Guillaume Coqueret
This repository contains teaching and research material focused on supervised learning with political data.
The original database (~60K rows, 29 columns) compiles answers from surveys by the American National Election Studies (ANES). Its construction and content are detailed in the companion paper. The dataset is featured in RData format and in CSV format. The RData file is more complete because (ordered) categories are coded as (ordered) factors.
The code is written in R and tutorial is split in three sets of scripts:
-
Datavisualization: plotting distribution, trends, etc.
-
Classification exercises: try to predict the party affiliation based on 6 variables. Methods used: simple trees, boosted trees, support vector machines, neural networks (multilayer perceptron).
-
Regression analysis: try to predict the feeling towards unions using 9 variables. Methods used: linear regression, simple trees, boosted trees, support vector machines, neural networks (multilayer perceptron).

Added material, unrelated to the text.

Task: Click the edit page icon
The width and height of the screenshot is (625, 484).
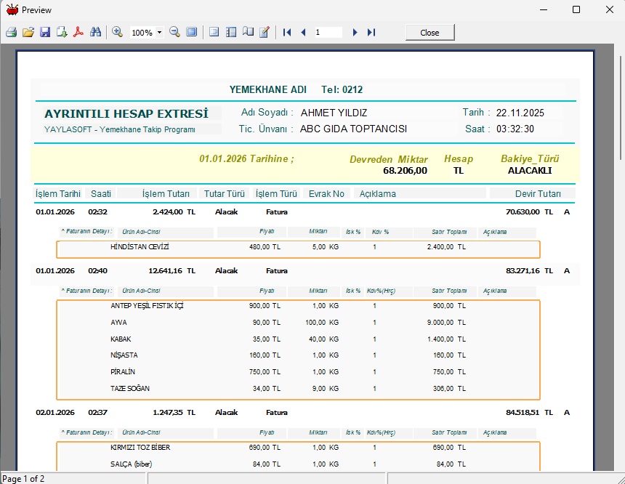Action: pyautogui.click(x=265, y=33)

For each task and each technique, the degrees of freedom are numerous and the purpose is to play with the choice of variables, the parameters and the hyper-parameters.
DISCLAIMER: the data and code are meant for pedagogical and research use only. The original collector of the data, ANES, and the author bear no responsibility for use of the data or for interpretations or inferences based upon such uses.
Whenever using this material, please cite the original collector of the data, ANES, and the related paper Supervised learning with political data by Guillaume Coqueret.